Within the city, and without: city buses are cheap and regular, even to places that are more than an hour away.  A lot of the accommodation provides a little piece of paper like the one in my scrap book, that have the bus numbers and destinations.  All you have to do is ask someone where to catch your desired bus, and go there.  With change.  When you’re on the bus, you tell the guy where you’re going, he tells you the price and gives you a ticket.   Going to any of the major sites on the list, you will absolutely know when you get there, since all the sites are well signed  and pretty giant. 
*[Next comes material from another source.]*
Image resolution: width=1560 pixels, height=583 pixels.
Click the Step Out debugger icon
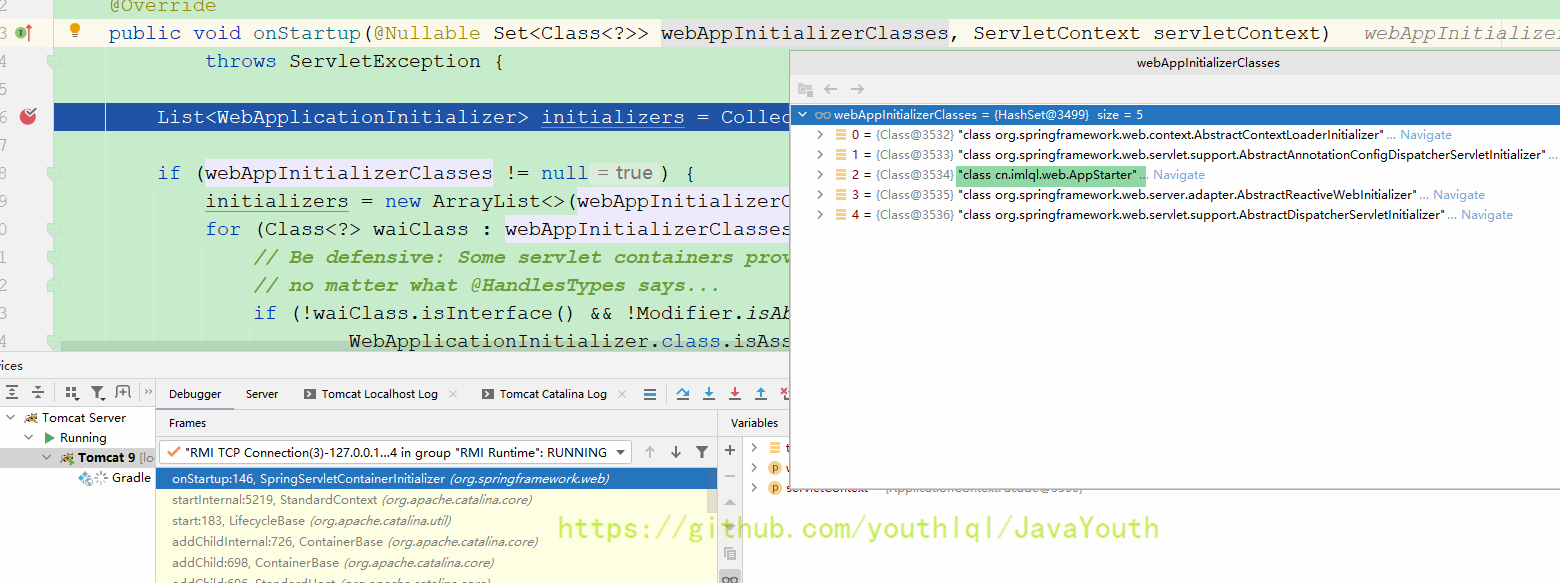[761, 394]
Those confusing Indian restaurants:  If Penang is your first stop in Malaysia, as it was ours, and you have no idea how to do anything in the Indian restaurants, this is for you.  Don’t sit down and wait for a menu.  Well, you can, but then you only get one dish.  If you waltz on straight up to the display case that looks like a buffet, go ahead and help yourself.  Grab a plate or ask for rice, and dish out all the food you want.  They staff has a look at your selection, has a look at you, and chooses your price.  They’re pretty fair about it, giving lower prices for smaller portions, cheaper dishes, and a smaller number of dishes. 

If you’re vegetarian:  Across Malaysia there are tons of vegan Chinese restaurants.  They almost never say so in English, so I recommend memorizing the symbol for veganism. Ask someone Chinese to write it down for you, and you’ll see how common these restaurants are… and how you’d never recognize them without the symbol.  I remember it as being a capital E attached by the backbone to another backwards E, making a tree with three horizontal branches.  And under that there is an explosion of short lines that kind of have a bottomless tent involved.   These restaurants work the same way as the Indian ones: you can use a menu, or go all out at the buffet.

Finding accommodation that’s nice and budget: Get off the main hostel drag, and look along the street that’s parallel to it to the north.  And persevere.  This is one of those strange cities that have a huge variety of accommodation quality in the same price range… and all kinds of shitty places for all kinds of crazy prices.